Tuesday, November 6, 2012

China - Over-Fertilization In China Linked To Climate Warming, Study

A new study by the Chinese Academy of Sciences recommends a 60 percent reduction in fertilizer use in areas that are already ‘over-fertilized.’

AsianScientist (Nov. 5, 2012) – A new study by the Chinese Academy of Sciences recommends a 60 percent reduction in fertilizer use in areas that are already ‘over-fertilized.’

Halving the amount of nitrogen fertilizer used in certain areas of China would substantially decrease greenhouse gas emissions without affecting crop productivity and the area’s natural carbon sink, it says.

The study, which was published this month in the journal Environmental Research Letters, also pinpointed areas of heavy nitrogen fertilizer use as the North China Plain and middle and lower reaches of the Yangtze River Basin.

China is currently tasked with meeting the food demands of 22 percent of the world’s population; however, its over-reliance on nitrogen-based fertilizer has dramatically increased its emissions of nitrous oxide – the third highest contributor to climate change behind carbon dioxide and methane.

According to the study, since 2002, the warming effect caused by nitrous oxide emissions has been significantly greater than the cooling effects from the croplands storing carbon dioxide, resulting in overall warming.

Looking at the past six decades, the researchers found that between 1949 and 1990 nitrogen fertilizer increased the rates of crop production and the storage of soil carbon; however, from 1990 onward, they found that the rate of soil carbon storage stopped and the rate of crop production slowed.

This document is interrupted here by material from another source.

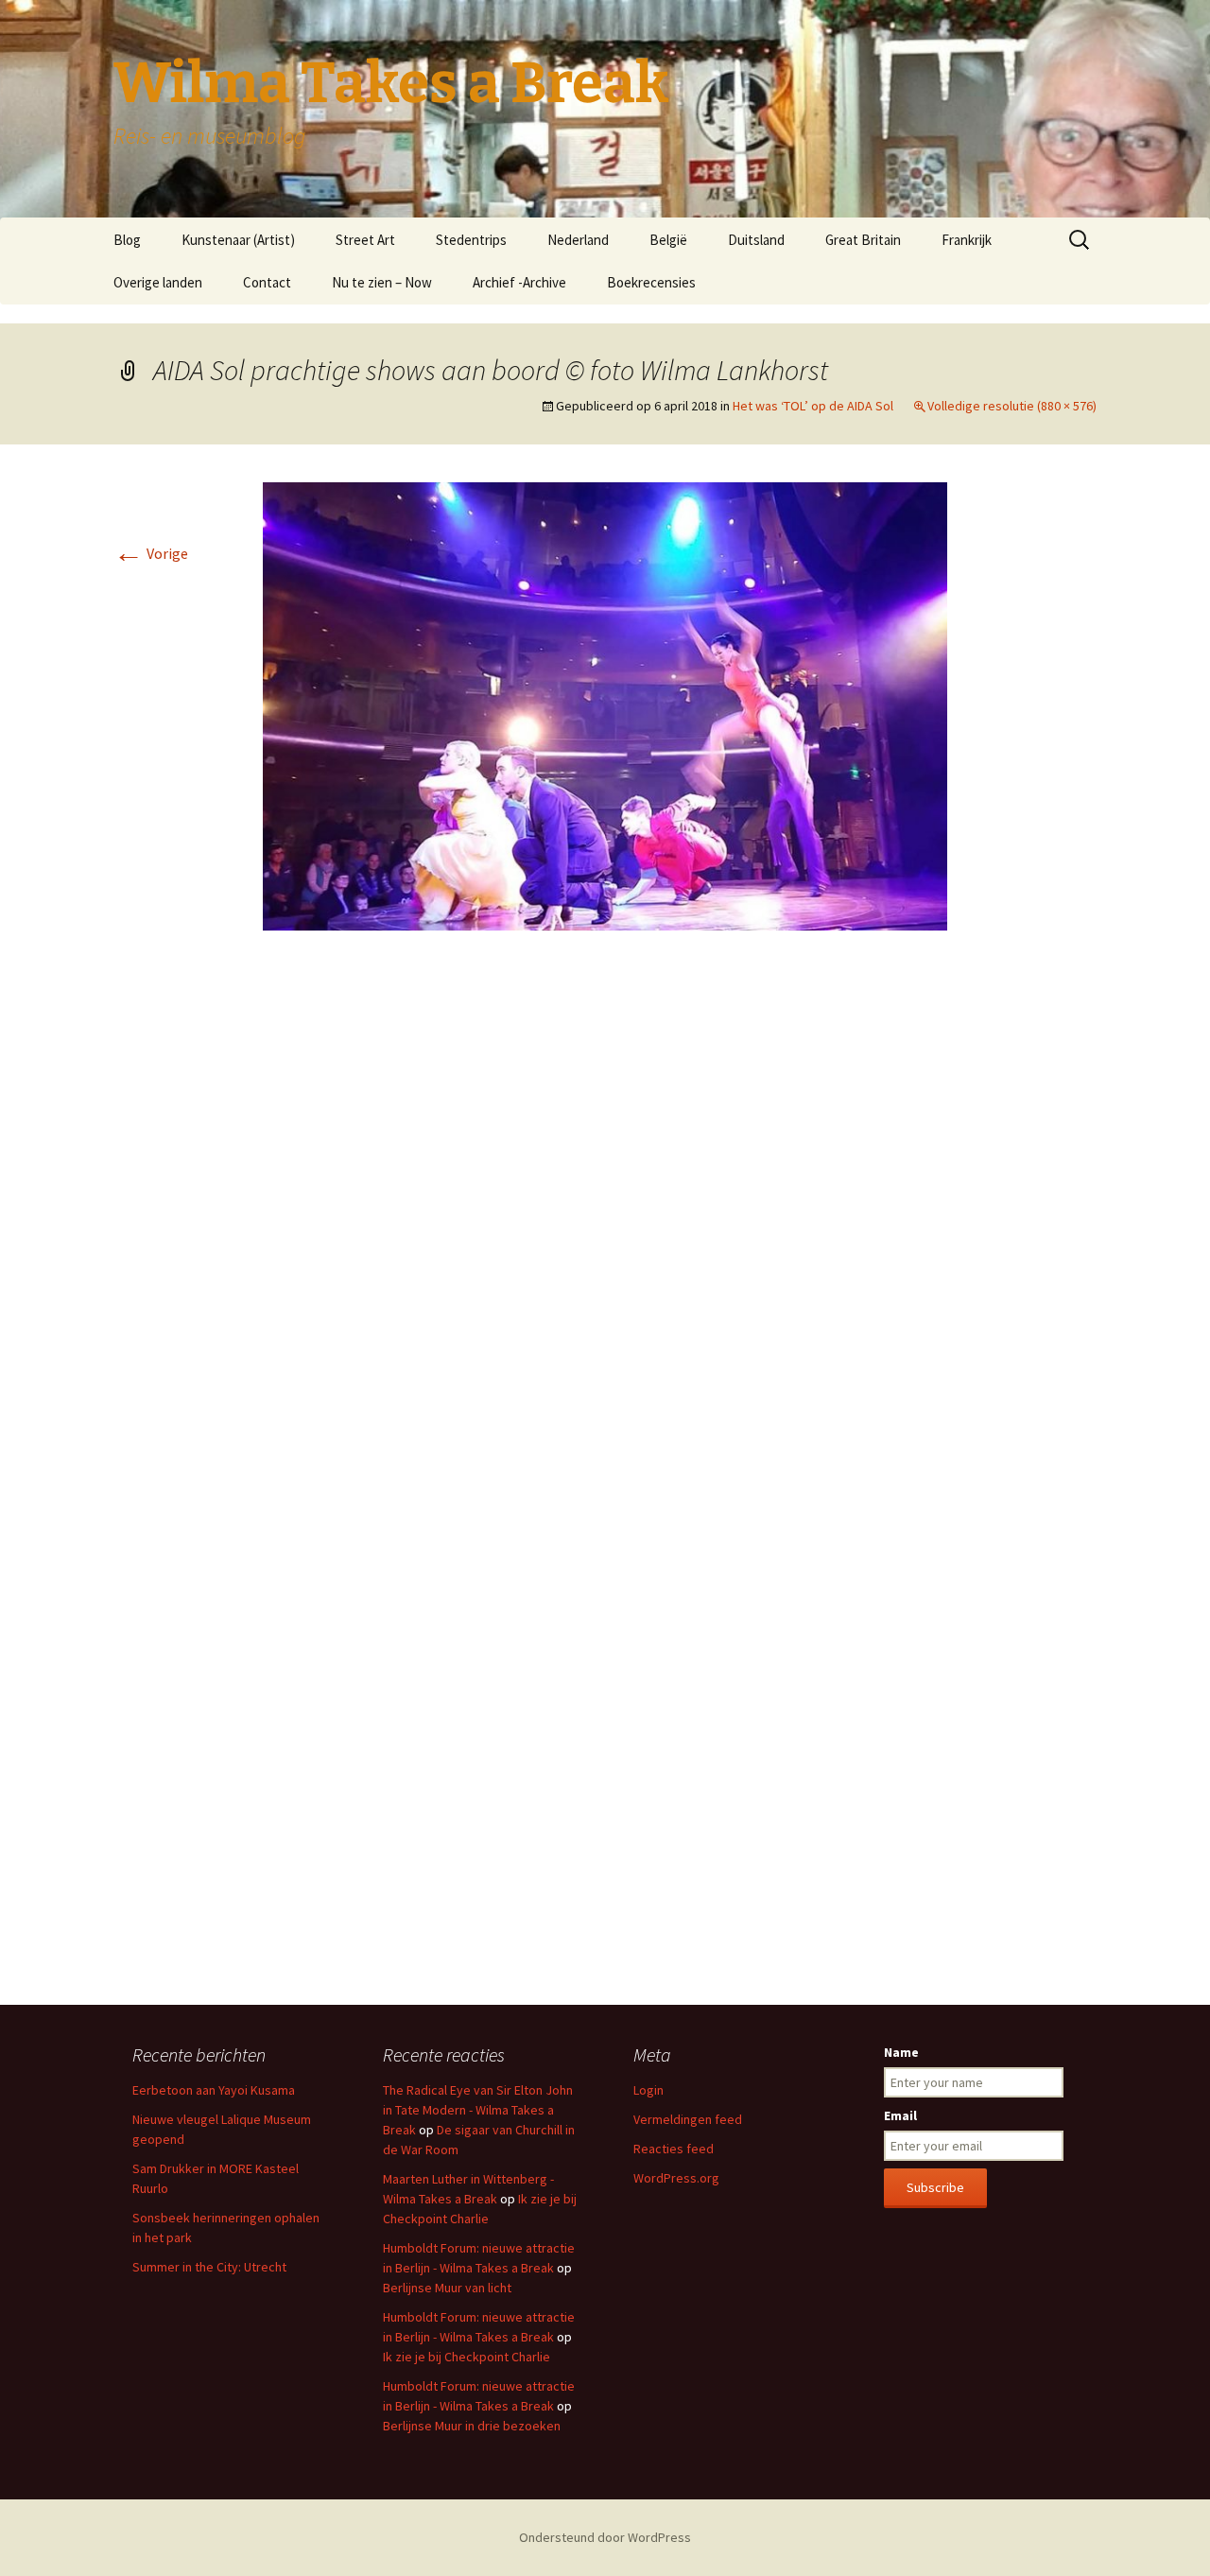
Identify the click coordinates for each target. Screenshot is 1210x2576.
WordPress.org (676, 2177)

In the 1990s, nitrogen fertilizer was contributing to 53 percent of the crop production but since then has contributed to 49 percent, even though more of it was being used, suggesting it had become less effective.

Nitrogen fertilizer can be beneficial to the climate, providing crops with essential nutrients so they can grow and create a larger natural carbon sink in soils, taking in excess carbon dioxide that is released into the atmosphere. When there is a balance between nitrous oxide release and carbon dioxide intake, the warming effects of nitrous oxide can be negated.

“Nitrogen fertilizers have become less efficient in recent years as the nitrogen input has surpassed nitrogen demands of plants and microbes. Excess nitrogen is not stimulating plant growth but leaving the system through leaching and nitrous gas emissions,” said Dr. Hanqin Tian, a co-author on the study.
Chinese farmers need to be educated on the economic and environmental costs of excessive nitrogen fertilizer use, says Tian.

“Effective management practices such as compound fertilizer use and optimized irrigation and tillage should be advanced to increase nitrogen use efficiency,” he advised.